How can people thrive when they lack basic freedoms?

       
Illustration by Kagan McLeod

Professor Thomas Kohler is Concurrent Professor of Law and Philosophy at Boston College and a labor and employment law scholar.


What has the coronavirus pandemic revealed about problems in our employment policy? Social solidarity, or the lack thereof, is the biggest problem in the United States. It’s reflected in practice and policy. One example is our weak workplace safety protections. The Occupational Safety and Health Act was passed in 1970, but we’ve devoted few resources to its enforcement. Notably, it provides for enforcement by unions, who were supposed to call safety issues to the attention of employers and authorities. But the influence of unions has diminished.

The pandemic has also revealed how much the workplace has changed. Many people now perform so-called precarious work, driving for “ride sharing services,” food or package delivery services, for example. These workers, often minorities or recent immigrants, are vital to such companies’ business models, but they often are treated as independent contractors, not employees. As such, they work without the guarantee of a steady income, a living wage, health care benefits, or union representation. Worker safety laws don’t apply to them, and they often risk their jobs if they raise complaints.

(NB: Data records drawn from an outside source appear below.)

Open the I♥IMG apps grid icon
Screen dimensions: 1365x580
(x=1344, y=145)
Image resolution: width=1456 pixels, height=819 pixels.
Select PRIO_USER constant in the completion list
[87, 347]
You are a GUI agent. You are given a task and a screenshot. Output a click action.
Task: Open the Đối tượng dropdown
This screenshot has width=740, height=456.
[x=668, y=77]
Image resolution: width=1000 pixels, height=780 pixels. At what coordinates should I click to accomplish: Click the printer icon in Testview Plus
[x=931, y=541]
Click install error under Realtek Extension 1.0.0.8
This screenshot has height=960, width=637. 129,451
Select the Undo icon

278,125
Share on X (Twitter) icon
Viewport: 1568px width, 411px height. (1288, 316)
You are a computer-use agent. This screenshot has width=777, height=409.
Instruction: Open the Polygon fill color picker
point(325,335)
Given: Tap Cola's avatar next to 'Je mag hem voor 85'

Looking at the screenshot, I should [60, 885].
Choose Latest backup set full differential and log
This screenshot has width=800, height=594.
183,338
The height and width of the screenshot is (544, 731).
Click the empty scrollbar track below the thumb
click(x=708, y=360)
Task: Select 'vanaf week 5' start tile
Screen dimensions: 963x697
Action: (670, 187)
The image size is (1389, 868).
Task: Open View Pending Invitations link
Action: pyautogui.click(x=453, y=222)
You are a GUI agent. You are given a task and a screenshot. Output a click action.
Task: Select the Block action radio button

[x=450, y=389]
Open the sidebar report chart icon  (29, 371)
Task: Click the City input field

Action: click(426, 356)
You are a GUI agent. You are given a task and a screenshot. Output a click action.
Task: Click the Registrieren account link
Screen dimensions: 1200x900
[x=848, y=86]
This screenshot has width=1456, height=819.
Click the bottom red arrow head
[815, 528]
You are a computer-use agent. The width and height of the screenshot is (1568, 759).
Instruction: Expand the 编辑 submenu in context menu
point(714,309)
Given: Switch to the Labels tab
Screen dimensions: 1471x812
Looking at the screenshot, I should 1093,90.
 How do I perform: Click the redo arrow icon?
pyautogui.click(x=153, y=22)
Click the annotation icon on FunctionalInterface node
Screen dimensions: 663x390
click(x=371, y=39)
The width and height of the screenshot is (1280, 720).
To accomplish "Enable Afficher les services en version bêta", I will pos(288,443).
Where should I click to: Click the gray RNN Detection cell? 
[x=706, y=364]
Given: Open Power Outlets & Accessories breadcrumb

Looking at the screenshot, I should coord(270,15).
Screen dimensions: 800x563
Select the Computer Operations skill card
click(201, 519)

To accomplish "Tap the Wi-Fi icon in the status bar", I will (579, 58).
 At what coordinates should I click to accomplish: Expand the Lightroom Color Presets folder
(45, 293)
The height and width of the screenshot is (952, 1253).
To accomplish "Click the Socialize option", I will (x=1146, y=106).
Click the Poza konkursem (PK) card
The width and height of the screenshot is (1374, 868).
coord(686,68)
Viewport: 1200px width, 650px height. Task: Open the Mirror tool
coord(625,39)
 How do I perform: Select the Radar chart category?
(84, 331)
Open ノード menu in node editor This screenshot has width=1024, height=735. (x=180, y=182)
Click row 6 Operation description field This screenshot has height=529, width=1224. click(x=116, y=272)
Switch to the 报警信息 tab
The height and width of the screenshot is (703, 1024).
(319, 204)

Finally, the fact that the emergency unemployment funds that we are now providing are often more generous than regular wages points to our tremendous problem with income distribution.

How do these problems affect the way people experience their daily existence? People feel they lack control over their lives. I think of Roosevelt’s four freedoms: freedom of speech, freedom of worship, freedom from want, and freedom from fear. For many people, those freedoms don’t exist.

Of course, societies worldwide are facing all sorts of difficulties, but those with a stronger social system have less anxiety, and put their weaker members at far less risk, including existential risk.

How could an employment law regime provide a better life for workers? For employees to have a voice, to have self-determination in how their work is done, they need an organized structure. Collective bargaining was and remains an extremely effective way to do this. Unions have also represented working people, union members or not, in Congress and in state legislatures. I would make joining unions easier.

I’d also like to see a state that guarantees enough of a social structure so that people have effective freedom as opposed to formal freedoms. We need a system that supplies basic needs for everybody, like health care and post-secondary education and also the chance to find meaningful work.

I would institute unfair-discharge protections for all employees—we’re the only advanced economy without this basic safeguard.

In addition, everyone should have access to health care, with no one getting inferior treatment. And everyone should stand equal before the law. That would include stopping large institutions when they try to foreclose people, through mandatory arbitration, from having access to the courts.

I think these conversations are beginning and academics can help shape them, though, of course, not lead them. It’s going to require that we all work together.